▸ Problem to solve
Starting with the line containing "Screen dimensions: 968x709" and going on through the line containing "You are a computer-use agent. 769x576 pixels.", return the lines of the data below exactly, and only those.

(Stored data)

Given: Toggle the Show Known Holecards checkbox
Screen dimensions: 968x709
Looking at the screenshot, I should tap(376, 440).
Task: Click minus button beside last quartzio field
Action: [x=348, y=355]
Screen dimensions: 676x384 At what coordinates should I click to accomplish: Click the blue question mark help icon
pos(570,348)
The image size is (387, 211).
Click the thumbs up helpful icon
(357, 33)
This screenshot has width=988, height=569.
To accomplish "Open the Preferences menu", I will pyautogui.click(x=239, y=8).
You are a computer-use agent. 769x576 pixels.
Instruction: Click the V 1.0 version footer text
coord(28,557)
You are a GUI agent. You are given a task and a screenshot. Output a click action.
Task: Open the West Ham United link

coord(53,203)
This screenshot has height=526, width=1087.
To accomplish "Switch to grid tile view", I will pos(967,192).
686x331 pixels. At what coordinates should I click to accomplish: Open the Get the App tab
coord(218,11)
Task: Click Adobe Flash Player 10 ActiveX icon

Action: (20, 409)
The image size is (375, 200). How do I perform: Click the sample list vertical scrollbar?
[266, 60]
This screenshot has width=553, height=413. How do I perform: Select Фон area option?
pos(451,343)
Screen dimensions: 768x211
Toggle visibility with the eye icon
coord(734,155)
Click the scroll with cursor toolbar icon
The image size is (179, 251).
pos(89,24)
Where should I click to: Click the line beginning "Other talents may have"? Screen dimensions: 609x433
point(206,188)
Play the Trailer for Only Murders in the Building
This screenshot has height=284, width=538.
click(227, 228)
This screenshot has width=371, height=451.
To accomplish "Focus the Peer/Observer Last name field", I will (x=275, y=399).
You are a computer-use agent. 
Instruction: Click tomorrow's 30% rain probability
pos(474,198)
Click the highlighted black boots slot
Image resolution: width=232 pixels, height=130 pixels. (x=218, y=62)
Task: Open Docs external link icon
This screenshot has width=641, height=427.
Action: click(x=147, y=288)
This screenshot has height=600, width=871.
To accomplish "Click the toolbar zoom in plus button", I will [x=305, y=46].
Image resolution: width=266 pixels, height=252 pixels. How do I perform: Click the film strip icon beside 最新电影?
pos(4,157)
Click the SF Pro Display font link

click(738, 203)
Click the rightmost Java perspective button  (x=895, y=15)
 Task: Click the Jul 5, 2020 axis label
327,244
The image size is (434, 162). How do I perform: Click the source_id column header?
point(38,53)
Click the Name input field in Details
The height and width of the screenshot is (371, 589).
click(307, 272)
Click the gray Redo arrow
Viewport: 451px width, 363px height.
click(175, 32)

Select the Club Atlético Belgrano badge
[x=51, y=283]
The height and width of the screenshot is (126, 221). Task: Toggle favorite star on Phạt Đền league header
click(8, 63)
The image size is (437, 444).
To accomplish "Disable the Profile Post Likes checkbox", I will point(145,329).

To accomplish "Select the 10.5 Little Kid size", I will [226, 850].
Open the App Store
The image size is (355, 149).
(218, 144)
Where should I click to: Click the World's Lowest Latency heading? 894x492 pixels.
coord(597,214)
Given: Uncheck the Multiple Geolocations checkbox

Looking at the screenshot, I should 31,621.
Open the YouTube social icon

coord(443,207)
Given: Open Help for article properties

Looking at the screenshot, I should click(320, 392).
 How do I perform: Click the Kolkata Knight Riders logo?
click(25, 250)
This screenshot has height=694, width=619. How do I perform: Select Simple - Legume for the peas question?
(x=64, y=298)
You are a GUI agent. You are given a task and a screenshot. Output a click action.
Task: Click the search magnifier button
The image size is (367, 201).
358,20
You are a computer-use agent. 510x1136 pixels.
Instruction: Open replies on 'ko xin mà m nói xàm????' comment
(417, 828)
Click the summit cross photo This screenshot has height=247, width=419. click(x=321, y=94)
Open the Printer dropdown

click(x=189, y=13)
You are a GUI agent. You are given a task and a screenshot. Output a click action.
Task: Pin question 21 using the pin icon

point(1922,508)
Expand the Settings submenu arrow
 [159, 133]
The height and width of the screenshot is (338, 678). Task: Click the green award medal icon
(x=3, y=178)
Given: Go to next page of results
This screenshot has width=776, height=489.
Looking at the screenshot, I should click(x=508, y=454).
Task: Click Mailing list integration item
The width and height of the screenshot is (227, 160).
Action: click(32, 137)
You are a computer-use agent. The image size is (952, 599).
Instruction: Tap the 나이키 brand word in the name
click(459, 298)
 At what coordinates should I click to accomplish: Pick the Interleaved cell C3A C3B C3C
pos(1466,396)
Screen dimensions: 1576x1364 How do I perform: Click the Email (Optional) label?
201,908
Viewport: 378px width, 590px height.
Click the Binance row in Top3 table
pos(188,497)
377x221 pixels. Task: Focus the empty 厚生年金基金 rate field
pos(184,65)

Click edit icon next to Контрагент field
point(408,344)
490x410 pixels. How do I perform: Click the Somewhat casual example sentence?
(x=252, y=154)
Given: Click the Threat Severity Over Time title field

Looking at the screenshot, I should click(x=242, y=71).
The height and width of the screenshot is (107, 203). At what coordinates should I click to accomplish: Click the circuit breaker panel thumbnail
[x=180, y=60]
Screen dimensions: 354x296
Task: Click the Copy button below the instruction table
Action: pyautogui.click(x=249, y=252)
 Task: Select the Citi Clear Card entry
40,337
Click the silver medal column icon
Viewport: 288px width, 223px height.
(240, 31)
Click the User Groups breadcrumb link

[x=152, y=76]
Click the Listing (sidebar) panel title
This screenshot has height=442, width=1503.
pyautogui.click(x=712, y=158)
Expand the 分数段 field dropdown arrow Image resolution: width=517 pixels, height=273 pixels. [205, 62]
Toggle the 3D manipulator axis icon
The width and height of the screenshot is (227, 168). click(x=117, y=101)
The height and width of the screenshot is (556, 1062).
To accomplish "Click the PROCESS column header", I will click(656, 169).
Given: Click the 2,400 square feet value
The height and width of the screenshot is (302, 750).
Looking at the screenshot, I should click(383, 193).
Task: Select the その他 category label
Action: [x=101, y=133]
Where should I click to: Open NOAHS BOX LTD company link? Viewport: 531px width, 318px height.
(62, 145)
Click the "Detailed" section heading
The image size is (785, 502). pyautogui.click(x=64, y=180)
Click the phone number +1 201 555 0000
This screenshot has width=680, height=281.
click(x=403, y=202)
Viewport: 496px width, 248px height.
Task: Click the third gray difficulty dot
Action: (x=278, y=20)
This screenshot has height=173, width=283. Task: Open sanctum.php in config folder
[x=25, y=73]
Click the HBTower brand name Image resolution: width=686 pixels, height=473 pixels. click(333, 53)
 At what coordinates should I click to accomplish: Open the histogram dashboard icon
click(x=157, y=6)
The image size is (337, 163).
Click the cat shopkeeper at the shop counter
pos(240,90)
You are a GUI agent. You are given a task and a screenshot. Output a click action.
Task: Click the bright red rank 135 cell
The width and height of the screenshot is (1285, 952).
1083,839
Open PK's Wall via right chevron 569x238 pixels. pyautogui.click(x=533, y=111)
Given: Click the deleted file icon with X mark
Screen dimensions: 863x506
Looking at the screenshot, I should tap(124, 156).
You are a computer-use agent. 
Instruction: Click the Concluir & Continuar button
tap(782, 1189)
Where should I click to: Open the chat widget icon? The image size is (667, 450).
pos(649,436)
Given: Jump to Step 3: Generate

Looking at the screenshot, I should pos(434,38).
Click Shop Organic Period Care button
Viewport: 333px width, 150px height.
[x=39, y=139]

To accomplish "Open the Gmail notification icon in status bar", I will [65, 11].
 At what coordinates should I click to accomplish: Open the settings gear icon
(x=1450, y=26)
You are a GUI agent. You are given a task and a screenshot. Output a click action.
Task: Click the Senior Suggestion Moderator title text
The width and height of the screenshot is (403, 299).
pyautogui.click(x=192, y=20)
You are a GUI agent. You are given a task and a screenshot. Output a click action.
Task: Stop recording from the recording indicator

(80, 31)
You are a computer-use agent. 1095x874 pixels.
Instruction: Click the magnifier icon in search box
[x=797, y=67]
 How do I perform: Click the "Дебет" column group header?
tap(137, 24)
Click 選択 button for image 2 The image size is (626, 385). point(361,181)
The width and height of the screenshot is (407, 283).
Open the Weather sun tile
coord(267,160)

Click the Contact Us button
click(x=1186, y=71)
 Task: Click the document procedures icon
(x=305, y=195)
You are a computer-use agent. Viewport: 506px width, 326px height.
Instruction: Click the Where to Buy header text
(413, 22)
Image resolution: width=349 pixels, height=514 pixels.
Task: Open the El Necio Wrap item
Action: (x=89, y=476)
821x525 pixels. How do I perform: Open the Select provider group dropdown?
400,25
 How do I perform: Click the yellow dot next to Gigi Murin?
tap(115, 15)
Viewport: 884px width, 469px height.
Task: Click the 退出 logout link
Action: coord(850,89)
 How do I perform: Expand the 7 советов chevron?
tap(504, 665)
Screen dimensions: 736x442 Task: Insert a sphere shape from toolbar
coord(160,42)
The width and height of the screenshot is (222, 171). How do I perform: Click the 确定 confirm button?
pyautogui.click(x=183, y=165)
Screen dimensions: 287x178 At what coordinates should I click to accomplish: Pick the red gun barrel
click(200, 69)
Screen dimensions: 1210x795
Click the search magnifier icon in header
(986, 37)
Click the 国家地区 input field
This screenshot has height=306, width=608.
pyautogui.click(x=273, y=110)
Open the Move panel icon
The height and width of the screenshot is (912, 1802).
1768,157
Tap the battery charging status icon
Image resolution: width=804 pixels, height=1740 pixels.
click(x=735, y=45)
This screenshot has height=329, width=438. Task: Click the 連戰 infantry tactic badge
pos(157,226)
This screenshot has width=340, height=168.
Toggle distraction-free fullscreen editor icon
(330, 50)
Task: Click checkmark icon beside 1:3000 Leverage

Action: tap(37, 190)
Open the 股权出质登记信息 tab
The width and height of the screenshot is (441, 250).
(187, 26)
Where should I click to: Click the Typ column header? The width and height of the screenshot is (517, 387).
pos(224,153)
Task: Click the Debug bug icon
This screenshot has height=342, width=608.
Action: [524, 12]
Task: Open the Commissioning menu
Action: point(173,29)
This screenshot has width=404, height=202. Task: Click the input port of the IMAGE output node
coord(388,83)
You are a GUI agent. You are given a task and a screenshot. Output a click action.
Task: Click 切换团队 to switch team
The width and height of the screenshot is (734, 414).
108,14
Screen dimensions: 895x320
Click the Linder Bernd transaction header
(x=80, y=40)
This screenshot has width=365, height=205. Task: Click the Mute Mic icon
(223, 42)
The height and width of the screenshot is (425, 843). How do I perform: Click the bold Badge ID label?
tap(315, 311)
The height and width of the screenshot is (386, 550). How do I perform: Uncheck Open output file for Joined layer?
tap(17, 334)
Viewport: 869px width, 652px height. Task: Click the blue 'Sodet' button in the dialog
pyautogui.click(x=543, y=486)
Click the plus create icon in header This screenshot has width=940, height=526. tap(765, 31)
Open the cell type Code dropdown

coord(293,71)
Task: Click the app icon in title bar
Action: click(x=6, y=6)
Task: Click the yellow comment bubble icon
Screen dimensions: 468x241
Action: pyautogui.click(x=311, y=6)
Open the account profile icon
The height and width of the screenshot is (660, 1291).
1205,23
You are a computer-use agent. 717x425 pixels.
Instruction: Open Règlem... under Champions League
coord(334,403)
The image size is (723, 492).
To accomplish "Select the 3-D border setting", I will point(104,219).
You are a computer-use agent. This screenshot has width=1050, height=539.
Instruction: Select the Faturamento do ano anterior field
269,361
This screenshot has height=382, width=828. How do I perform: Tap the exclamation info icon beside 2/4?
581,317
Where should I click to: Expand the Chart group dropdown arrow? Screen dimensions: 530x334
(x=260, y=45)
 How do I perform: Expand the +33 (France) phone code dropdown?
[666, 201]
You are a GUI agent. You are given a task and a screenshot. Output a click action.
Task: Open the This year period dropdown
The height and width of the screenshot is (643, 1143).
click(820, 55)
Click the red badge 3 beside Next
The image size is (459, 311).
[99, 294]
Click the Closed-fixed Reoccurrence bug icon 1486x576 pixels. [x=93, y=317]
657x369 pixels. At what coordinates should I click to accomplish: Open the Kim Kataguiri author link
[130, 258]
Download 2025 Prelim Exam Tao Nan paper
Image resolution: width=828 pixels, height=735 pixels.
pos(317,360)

▸ Task output
Screen dimensions: 968x709
Looking at the screenshot, I should tap(376, 440).
Task: Click minus button beside last quartzio field
Action: [x=348, y=355]
Screen dimensions: 676x384 At what coordinates should I click to accomplish: Click the blue question mark help icon
pos(570,348)
The image size is (387, 211).
Click the thumbs up helpful icon
(357, 33)
This screenshot has width=988, height=569.
To accomplish "Open the Preferences menu", I will pyautogui.click(x=239, y=8).
You are a computer-use agent. 769x576 pixels.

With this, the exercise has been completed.